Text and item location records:
════
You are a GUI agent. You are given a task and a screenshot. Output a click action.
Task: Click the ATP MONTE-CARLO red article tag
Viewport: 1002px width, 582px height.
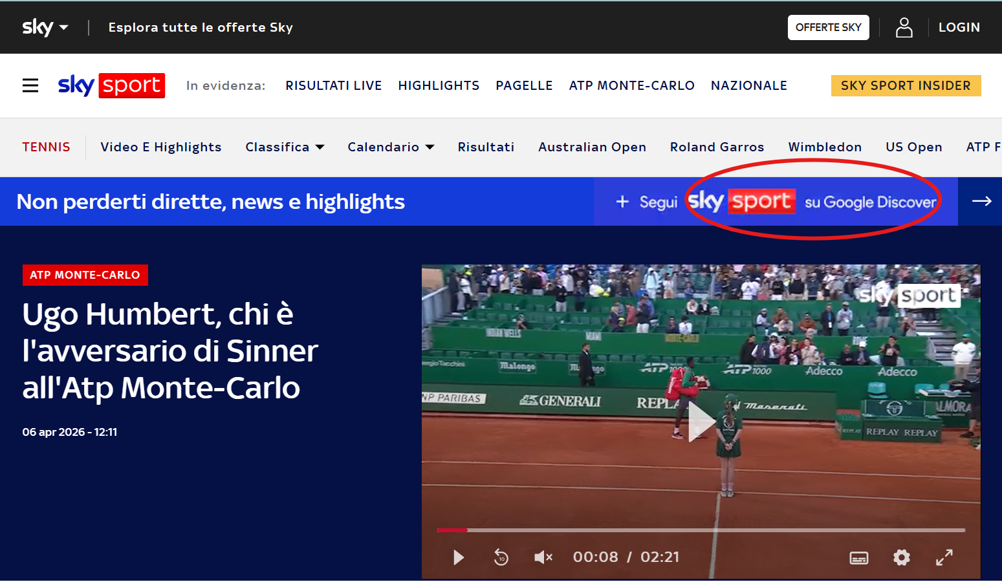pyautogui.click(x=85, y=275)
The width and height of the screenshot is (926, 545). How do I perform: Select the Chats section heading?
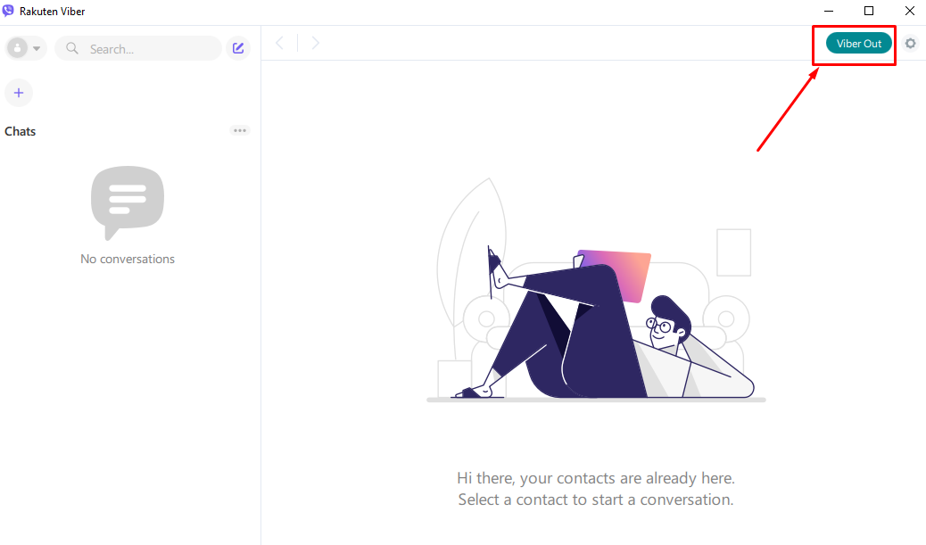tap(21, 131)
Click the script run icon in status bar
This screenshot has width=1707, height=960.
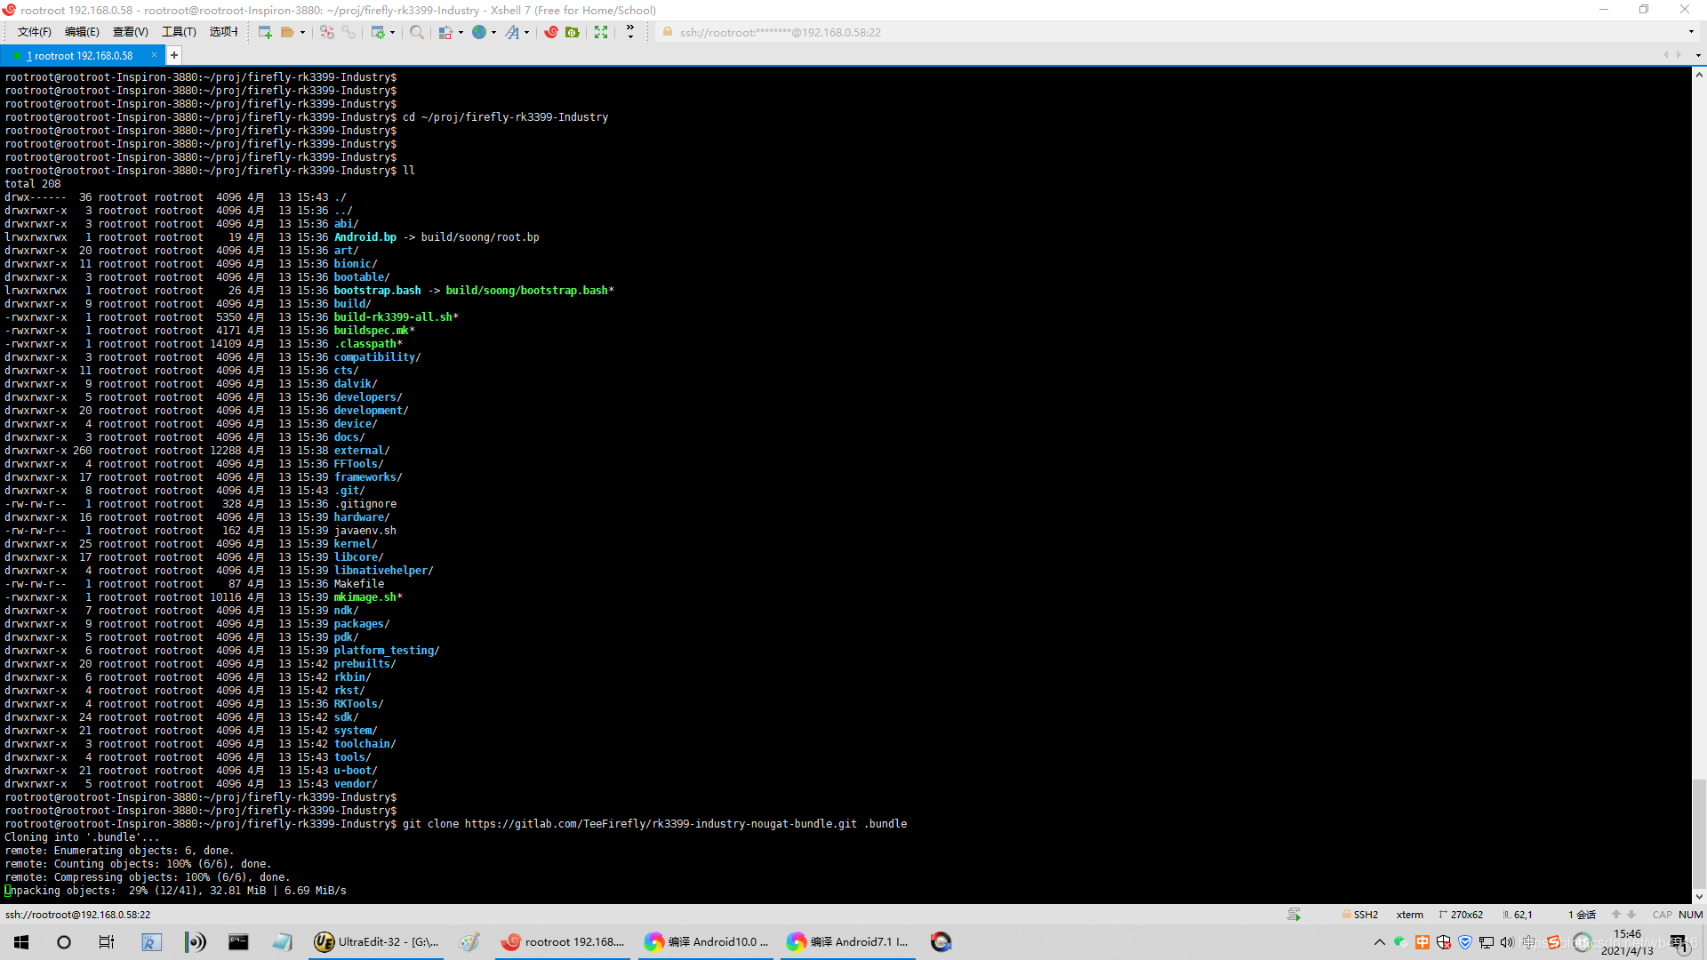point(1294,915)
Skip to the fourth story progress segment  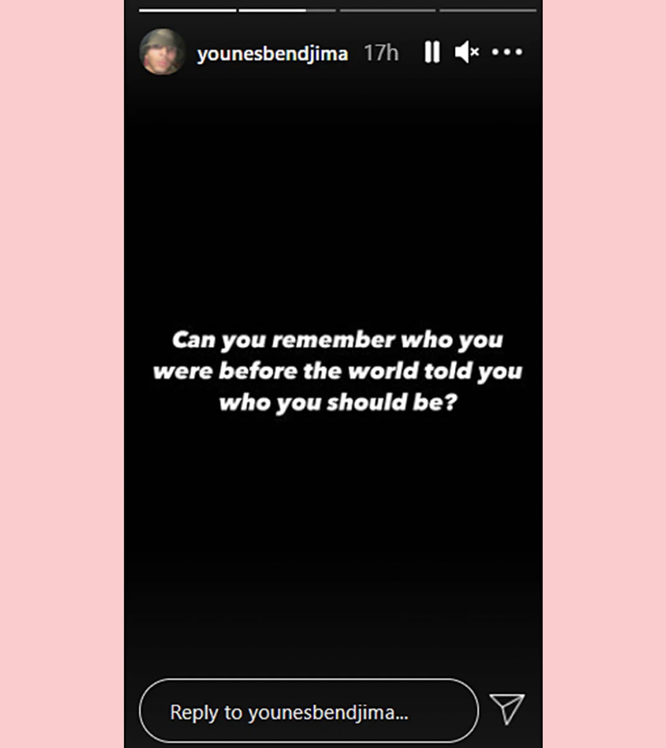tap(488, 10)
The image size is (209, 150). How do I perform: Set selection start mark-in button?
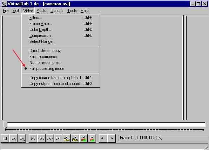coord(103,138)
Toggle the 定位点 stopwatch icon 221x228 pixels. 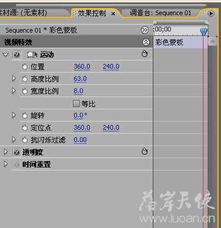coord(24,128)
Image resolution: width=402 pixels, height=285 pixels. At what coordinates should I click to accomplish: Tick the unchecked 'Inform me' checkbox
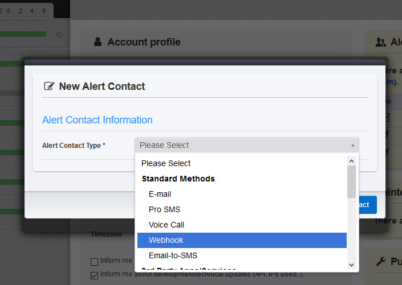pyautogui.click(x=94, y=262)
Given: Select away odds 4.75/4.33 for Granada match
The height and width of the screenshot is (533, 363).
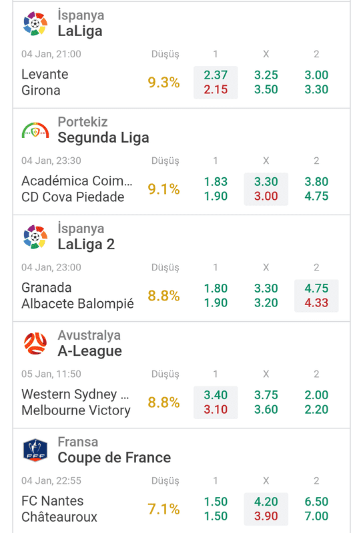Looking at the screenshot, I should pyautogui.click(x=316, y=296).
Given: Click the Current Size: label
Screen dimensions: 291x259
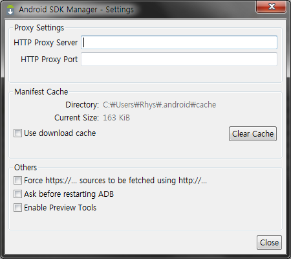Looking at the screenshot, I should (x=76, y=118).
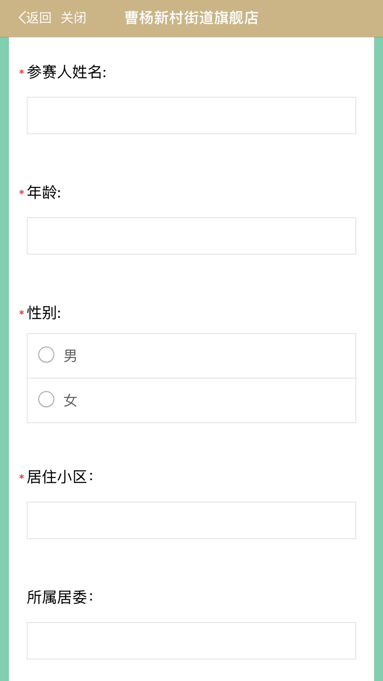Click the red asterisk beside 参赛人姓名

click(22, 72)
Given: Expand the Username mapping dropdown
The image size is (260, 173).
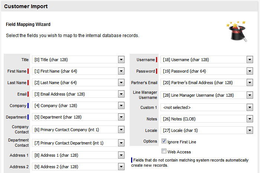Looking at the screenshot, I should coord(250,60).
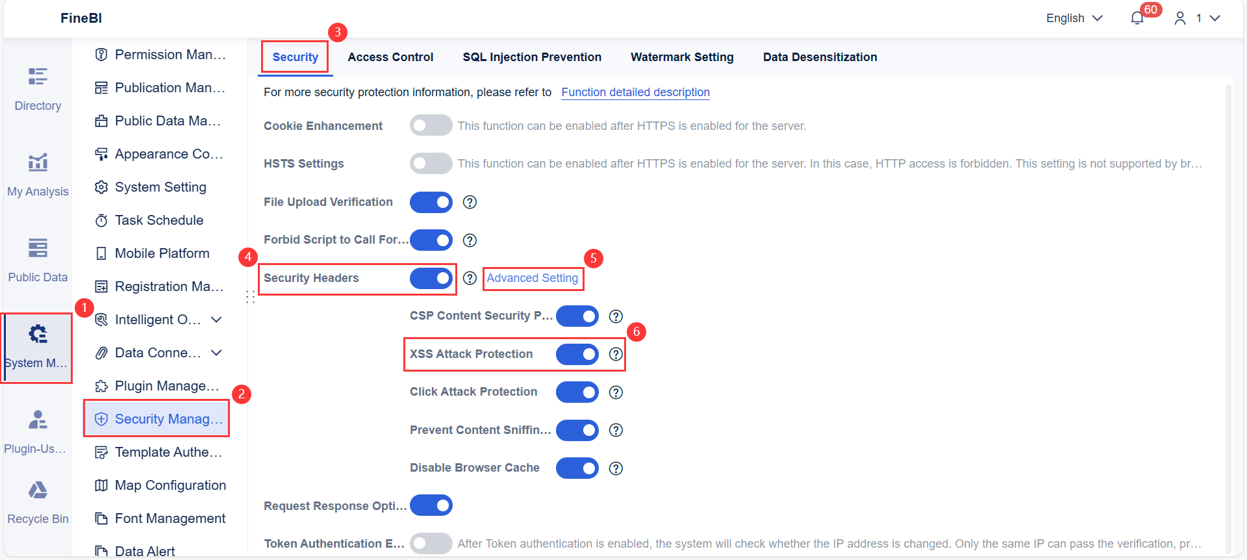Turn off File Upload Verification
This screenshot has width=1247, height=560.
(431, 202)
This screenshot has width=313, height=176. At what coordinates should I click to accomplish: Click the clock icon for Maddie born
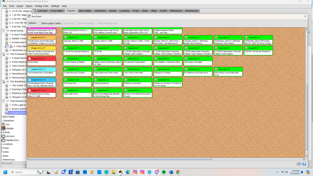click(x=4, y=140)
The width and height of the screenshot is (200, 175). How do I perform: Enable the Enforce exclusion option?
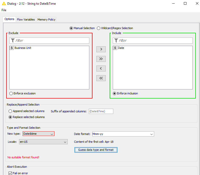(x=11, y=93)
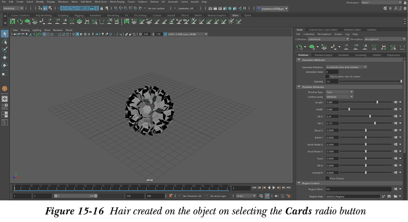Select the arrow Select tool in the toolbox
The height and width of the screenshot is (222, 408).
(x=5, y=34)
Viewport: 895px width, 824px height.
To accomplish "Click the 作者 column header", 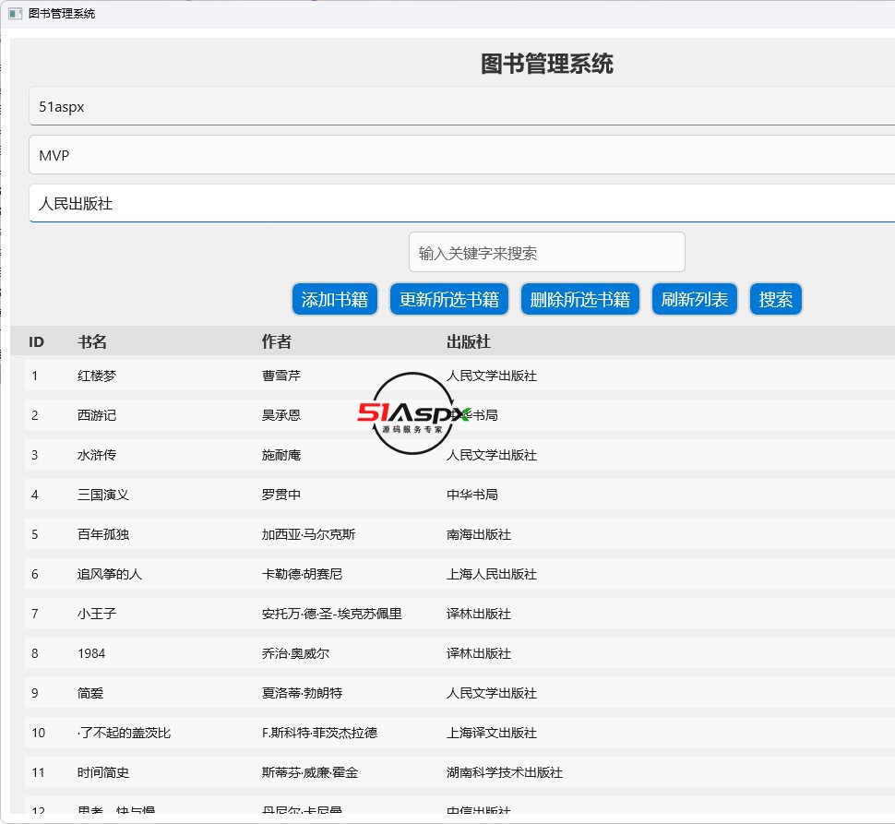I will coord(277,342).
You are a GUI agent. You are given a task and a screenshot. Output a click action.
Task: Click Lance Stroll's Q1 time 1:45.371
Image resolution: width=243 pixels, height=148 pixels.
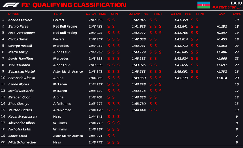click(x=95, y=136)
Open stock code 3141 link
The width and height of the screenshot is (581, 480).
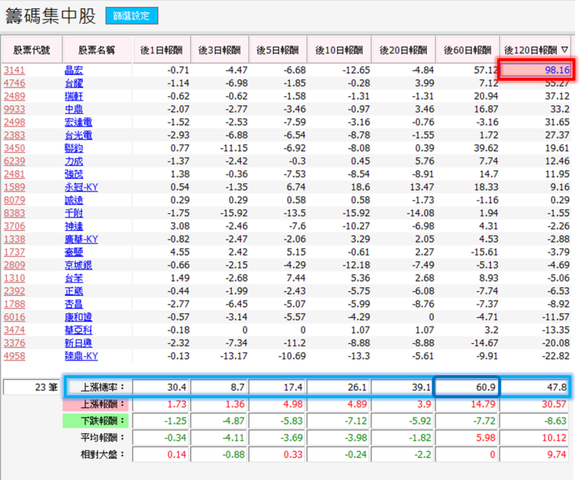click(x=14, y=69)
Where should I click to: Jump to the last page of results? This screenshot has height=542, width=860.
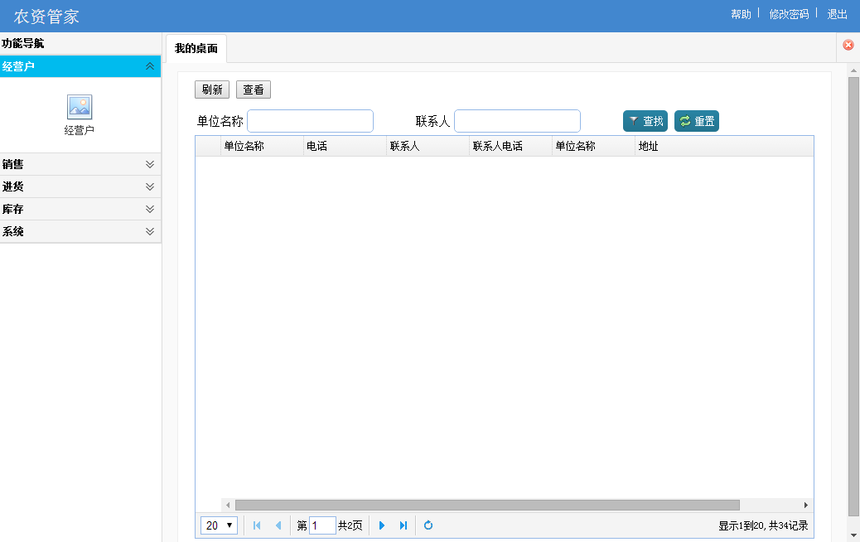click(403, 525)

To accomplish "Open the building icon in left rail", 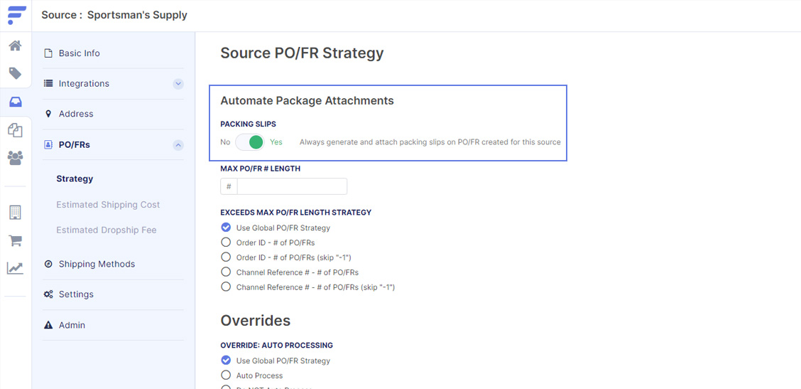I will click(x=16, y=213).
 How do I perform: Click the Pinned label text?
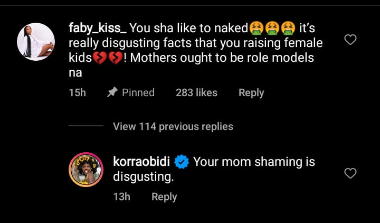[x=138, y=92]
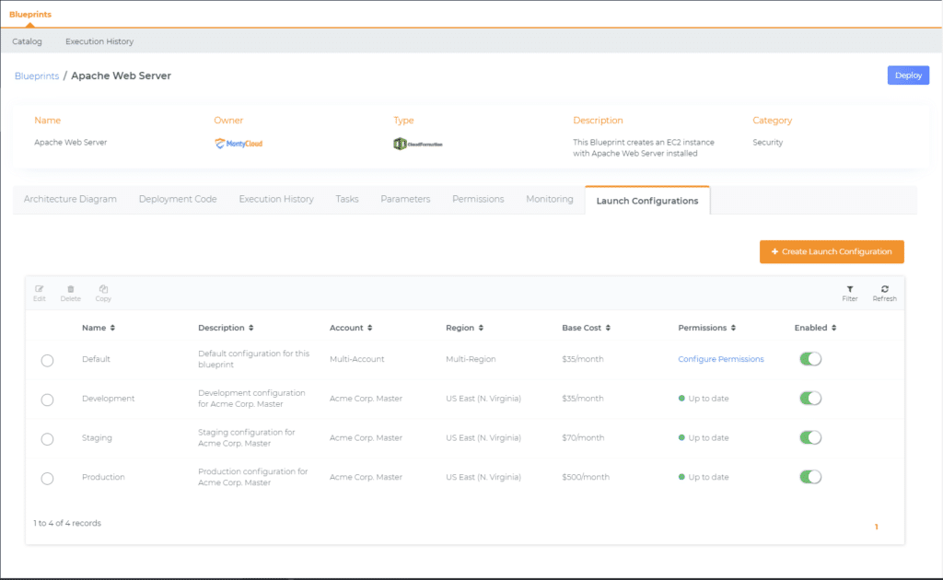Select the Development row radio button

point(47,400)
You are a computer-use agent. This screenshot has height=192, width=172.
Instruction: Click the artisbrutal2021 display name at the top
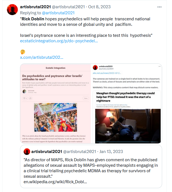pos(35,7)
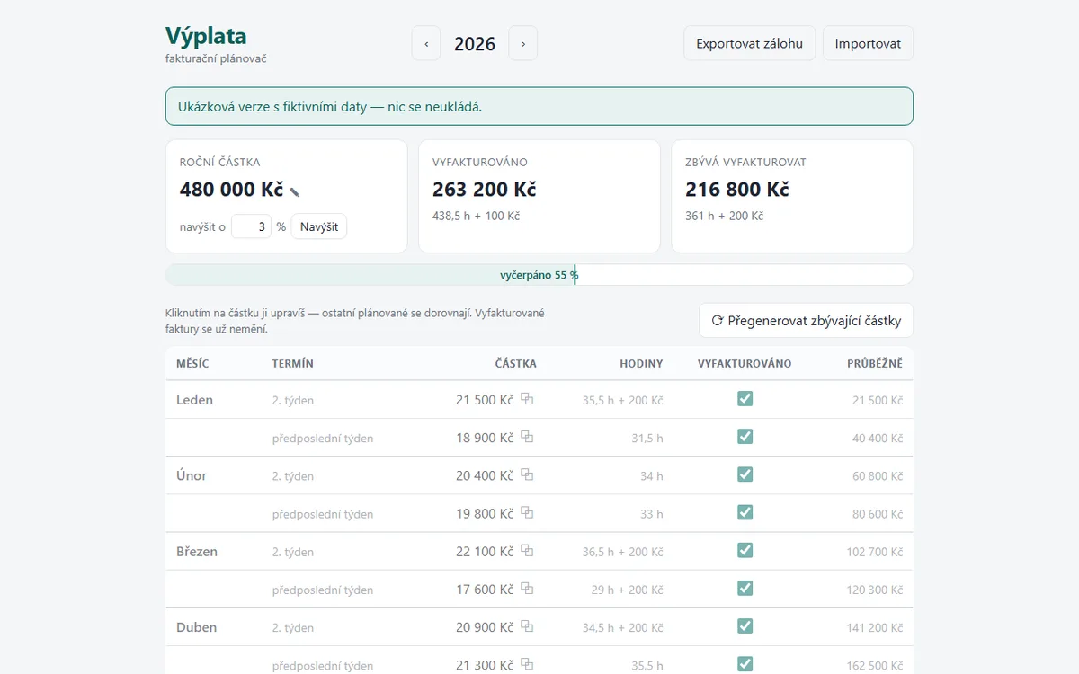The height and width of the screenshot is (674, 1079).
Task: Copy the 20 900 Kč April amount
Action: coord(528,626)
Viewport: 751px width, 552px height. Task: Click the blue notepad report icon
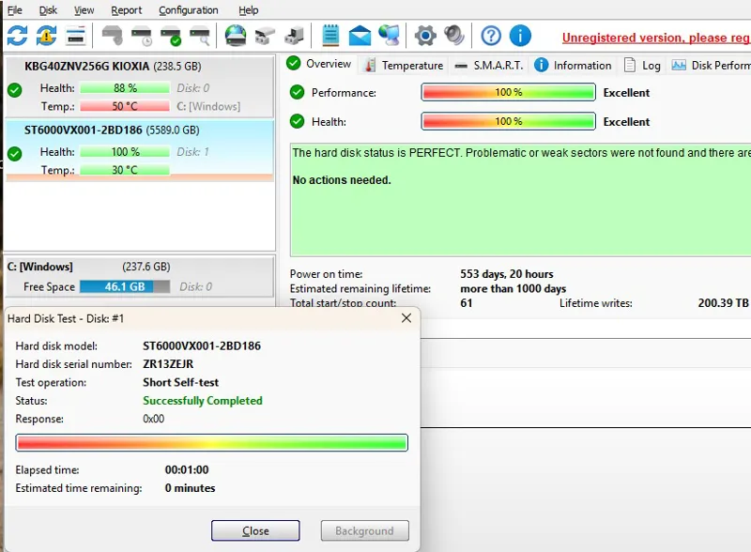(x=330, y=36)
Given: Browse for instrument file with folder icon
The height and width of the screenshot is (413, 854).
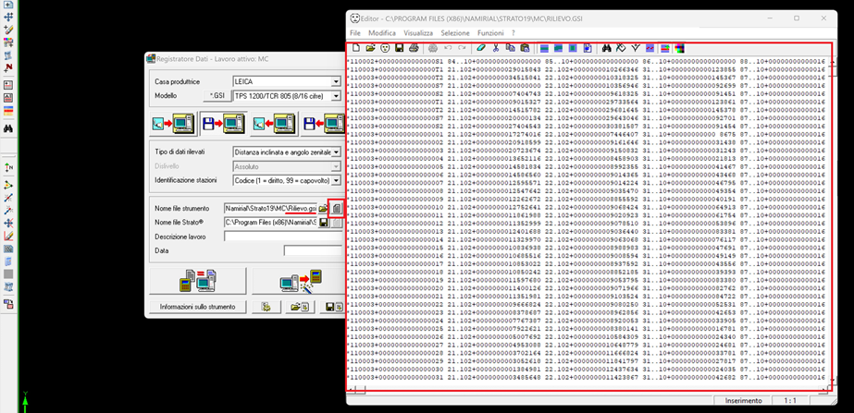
════
Do this:
Print everything from the start of the records down to the line containing "pyautogui.click(x=85, y=275)", both ends included, repeating those lines exactly. Leave the pictures out of your answer.

Completed exercise:
You are a GUI agent. You are given a task and a screenshot. Output a click action.
Task: Click the ATP MONTE-CARLO red article tag
Viewport: 1002px width, 582px height.
pyautogui.click(x=85, y=275)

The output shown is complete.